---------- Input data

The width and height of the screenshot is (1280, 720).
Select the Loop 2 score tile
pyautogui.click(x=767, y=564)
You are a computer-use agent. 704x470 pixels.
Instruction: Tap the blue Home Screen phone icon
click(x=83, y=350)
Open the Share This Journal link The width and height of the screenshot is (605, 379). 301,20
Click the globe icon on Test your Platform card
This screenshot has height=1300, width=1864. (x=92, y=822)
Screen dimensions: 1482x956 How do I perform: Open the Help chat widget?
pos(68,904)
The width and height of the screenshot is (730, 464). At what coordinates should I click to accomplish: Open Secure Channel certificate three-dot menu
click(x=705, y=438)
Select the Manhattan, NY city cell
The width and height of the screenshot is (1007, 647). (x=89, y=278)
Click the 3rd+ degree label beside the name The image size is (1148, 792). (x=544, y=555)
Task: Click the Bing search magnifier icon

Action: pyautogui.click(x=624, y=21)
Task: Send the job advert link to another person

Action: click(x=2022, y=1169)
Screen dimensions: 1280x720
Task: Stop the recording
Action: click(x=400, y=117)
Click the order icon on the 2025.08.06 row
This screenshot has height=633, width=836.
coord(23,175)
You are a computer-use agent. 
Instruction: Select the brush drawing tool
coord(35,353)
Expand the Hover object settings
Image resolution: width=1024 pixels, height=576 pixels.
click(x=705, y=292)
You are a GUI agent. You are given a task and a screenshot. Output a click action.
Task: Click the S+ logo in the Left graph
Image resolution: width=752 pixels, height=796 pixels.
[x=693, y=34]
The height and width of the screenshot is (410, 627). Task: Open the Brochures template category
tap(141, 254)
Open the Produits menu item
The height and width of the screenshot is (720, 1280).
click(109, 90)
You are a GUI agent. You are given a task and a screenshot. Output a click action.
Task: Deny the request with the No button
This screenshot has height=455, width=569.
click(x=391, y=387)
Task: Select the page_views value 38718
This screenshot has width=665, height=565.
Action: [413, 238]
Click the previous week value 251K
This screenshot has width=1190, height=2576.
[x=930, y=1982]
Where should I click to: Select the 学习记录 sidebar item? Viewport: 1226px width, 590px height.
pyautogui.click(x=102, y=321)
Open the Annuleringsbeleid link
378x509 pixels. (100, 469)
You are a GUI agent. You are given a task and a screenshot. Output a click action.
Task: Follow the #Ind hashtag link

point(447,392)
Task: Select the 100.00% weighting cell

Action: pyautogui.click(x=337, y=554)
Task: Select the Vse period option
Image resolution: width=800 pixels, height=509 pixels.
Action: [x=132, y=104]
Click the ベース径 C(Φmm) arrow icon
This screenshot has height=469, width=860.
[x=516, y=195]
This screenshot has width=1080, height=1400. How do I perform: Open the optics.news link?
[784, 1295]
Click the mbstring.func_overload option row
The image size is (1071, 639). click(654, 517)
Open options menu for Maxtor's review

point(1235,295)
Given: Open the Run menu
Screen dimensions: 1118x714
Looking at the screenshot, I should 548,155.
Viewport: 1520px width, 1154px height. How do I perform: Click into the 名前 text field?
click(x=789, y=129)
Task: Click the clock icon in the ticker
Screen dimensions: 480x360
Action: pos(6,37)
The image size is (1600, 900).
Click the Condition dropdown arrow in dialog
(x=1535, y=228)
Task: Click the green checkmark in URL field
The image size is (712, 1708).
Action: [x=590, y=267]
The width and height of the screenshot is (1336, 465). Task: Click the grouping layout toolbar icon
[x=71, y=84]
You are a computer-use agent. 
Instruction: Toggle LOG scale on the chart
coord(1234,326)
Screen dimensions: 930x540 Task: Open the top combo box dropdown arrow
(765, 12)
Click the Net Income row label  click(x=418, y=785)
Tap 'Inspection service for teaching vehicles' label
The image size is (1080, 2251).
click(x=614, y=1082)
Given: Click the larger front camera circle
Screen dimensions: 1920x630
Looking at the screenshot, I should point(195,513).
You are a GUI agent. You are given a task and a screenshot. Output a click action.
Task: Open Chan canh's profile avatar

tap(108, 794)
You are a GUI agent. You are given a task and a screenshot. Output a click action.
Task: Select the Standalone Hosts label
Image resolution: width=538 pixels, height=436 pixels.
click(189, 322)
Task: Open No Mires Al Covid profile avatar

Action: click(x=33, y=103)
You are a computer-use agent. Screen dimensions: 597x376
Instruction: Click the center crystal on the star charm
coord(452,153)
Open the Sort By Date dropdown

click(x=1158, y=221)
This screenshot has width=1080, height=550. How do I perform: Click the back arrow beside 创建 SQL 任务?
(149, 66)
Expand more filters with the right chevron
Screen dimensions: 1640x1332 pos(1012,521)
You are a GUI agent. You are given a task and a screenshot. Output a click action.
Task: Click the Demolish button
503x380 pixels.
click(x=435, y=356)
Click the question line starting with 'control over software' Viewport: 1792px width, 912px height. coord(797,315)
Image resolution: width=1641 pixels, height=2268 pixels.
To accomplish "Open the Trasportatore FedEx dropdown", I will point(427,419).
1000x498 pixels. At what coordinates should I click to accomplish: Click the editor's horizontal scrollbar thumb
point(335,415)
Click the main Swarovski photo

--------------------

About this task:
Look through the material and copy each line that has "label".

Solution to this exercise:
Click the 3rd+ degree label beside the name The image size is (1148, 792). (x=544, y=555)
Click the Net Income row label  click(x=418, y=785)
Tap 'Inspection service for teaching vehicles' label
Task: Select the Standalone Hosts label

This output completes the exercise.